▶ **Exercise instructions**:
Replace "quote block" with "code block" in the lines from the start of the records through the line containing "Looking at the", and return only those lines with everything else unchanged. Omit the pictures from your answer.

▶ **Material for the task**:
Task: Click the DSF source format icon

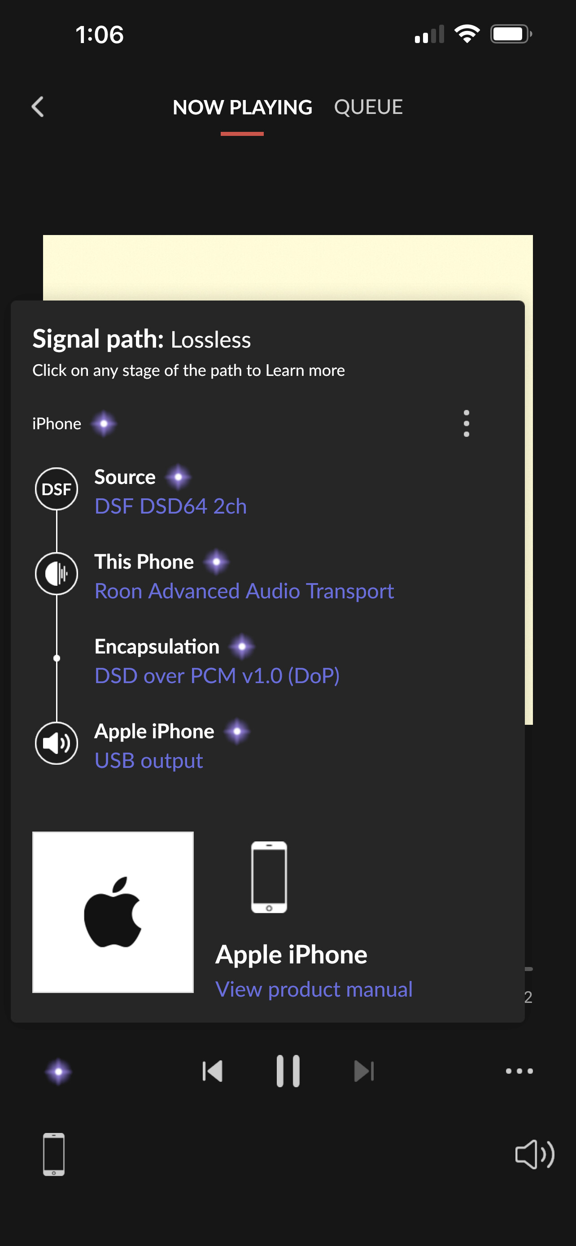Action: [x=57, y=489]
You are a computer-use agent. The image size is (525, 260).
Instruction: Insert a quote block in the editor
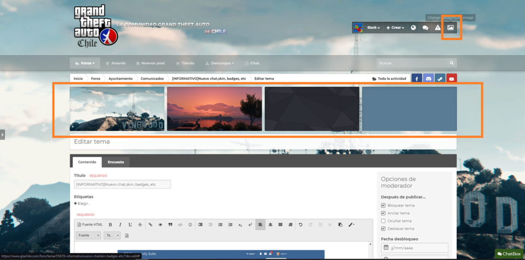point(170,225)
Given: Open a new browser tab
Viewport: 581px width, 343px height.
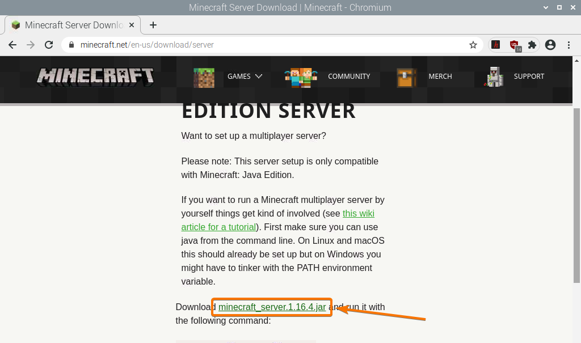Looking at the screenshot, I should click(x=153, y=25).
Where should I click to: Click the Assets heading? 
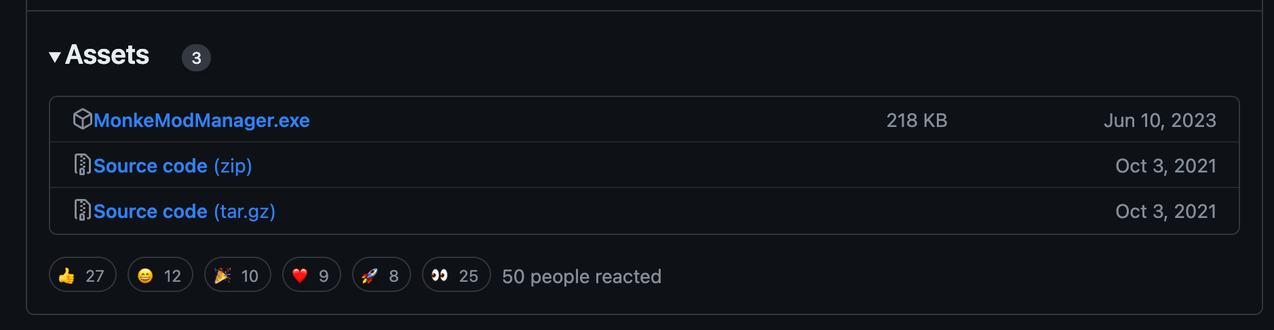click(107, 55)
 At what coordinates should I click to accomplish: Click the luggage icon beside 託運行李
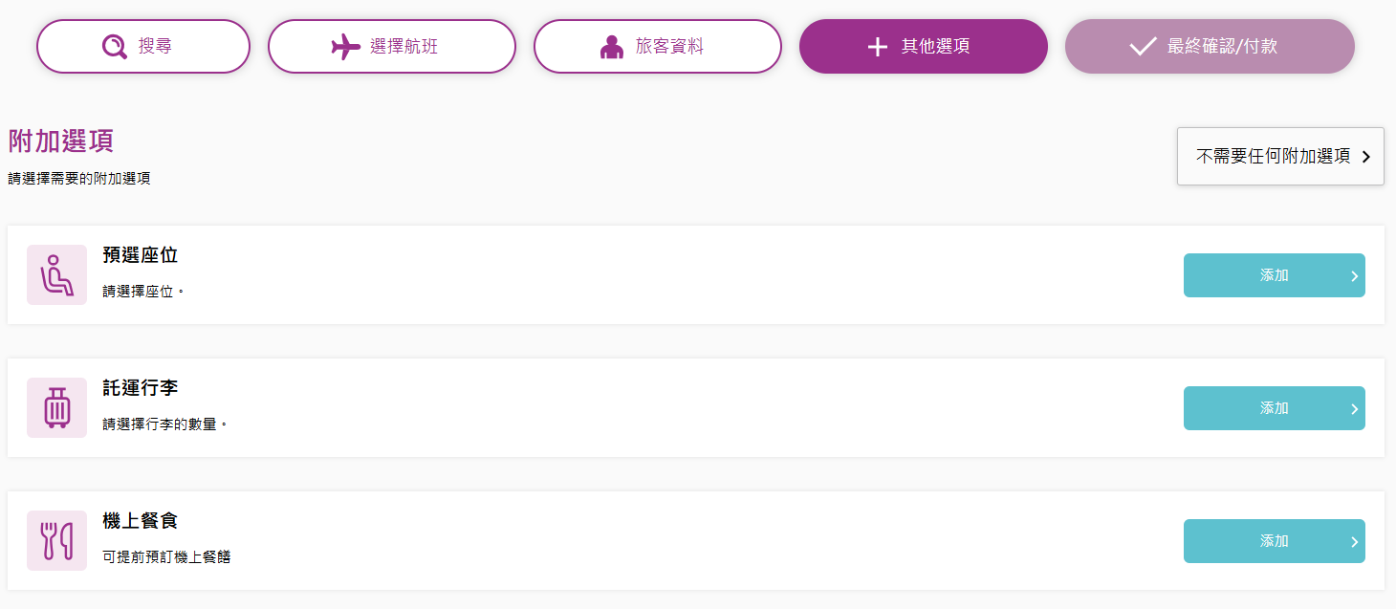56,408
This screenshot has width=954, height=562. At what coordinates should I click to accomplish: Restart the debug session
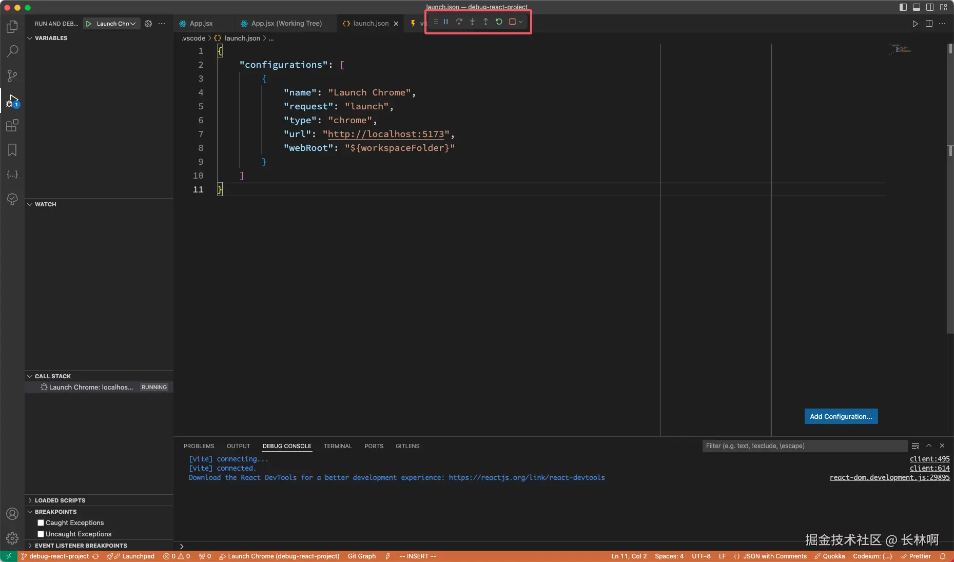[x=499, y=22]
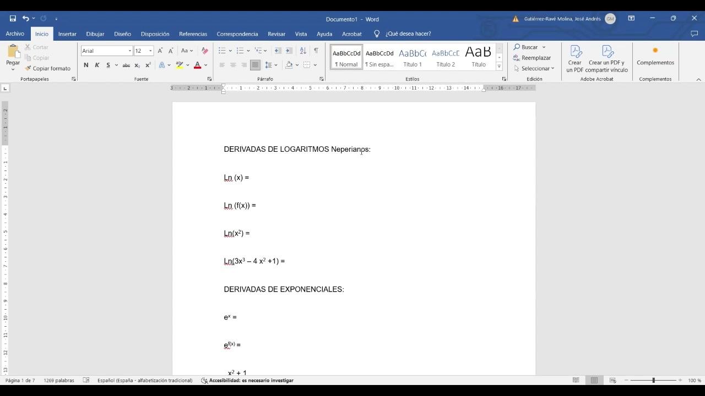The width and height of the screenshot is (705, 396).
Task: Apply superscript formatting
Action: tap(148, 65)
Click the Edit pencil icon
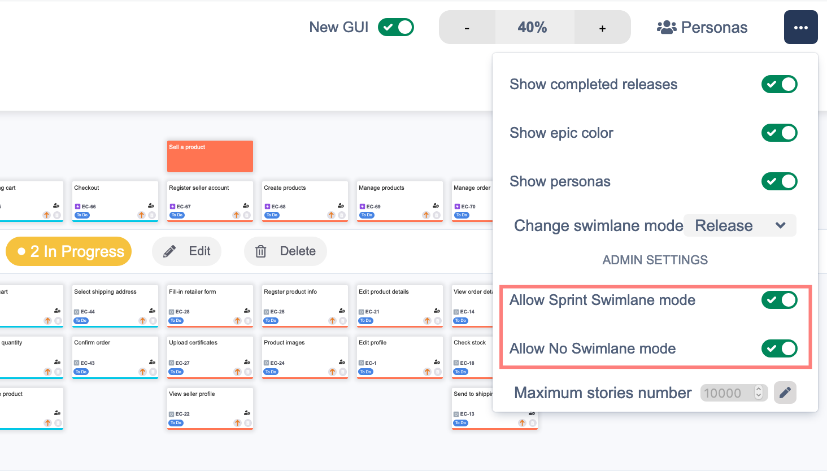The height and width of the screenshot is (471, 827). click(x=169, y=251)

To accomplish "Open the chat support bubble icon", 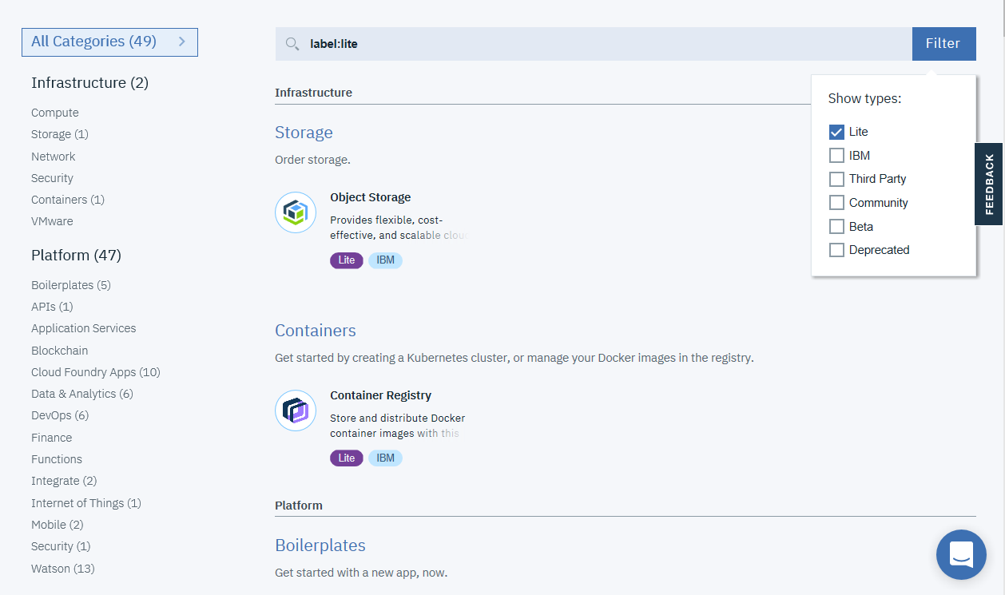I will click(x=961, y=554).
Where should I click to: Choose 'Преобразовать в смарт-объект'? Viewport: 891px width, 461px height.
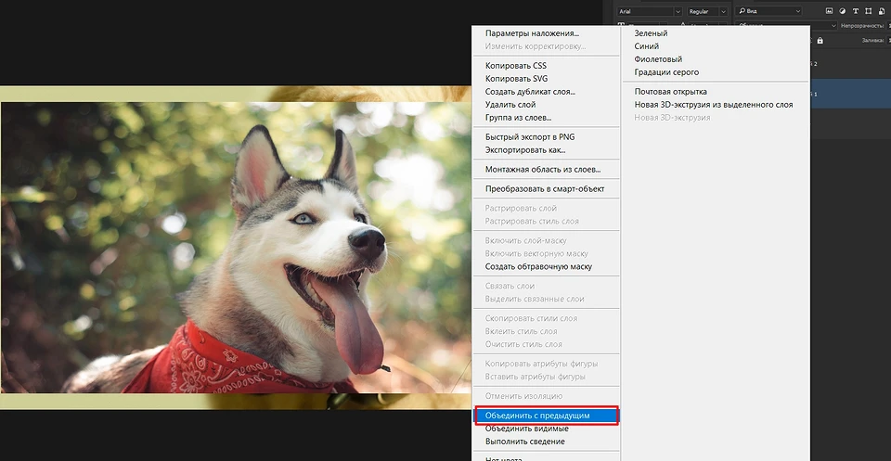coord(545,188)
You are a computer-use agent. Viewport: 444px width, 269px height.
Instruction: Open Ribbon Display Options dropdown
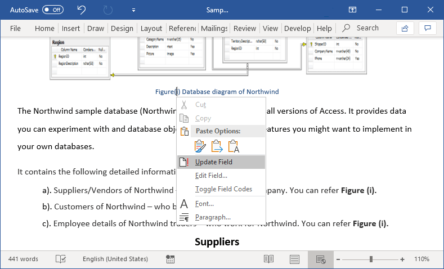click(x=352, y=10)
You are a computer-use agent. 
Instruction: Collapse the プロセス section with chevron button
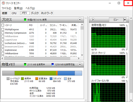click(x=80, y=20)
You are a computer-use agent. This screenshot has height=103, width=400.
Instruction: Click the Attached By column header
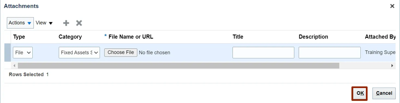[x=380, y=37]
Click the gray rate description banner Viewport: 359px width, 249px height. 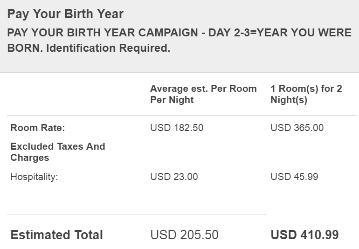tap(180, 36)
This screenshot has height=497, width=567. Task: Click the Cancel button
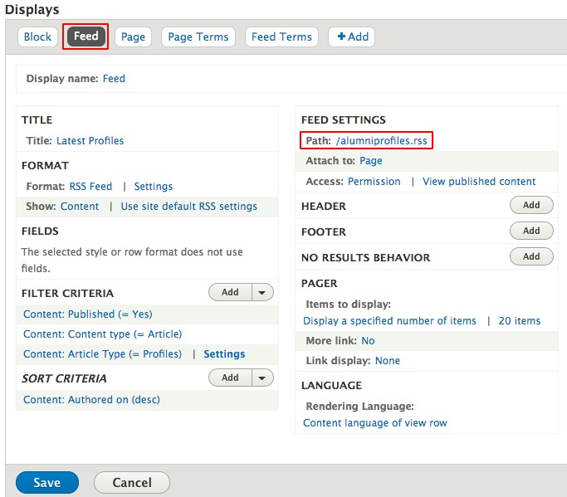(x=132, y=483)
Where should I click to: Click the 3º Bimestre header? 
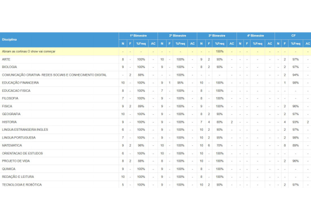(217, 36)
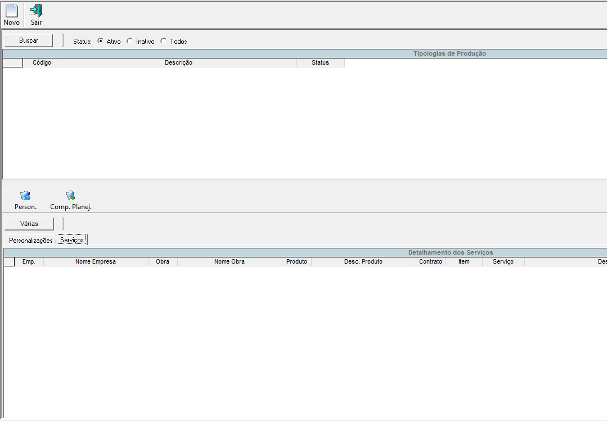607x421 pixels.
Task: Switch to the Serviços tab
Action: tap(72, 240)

▶ **Complete response**:
Task: Click the DSF source format icon

Action: [x=57, y=489]
You are a computer-use agent. The image size is (525, 260).
Instruction: Insert a code block in the editor
point(170,225)
Given: Open a new browser tab
Viewport: 581px width, 343px height.
Looking at the screenshot, I should click(x=153, y=25).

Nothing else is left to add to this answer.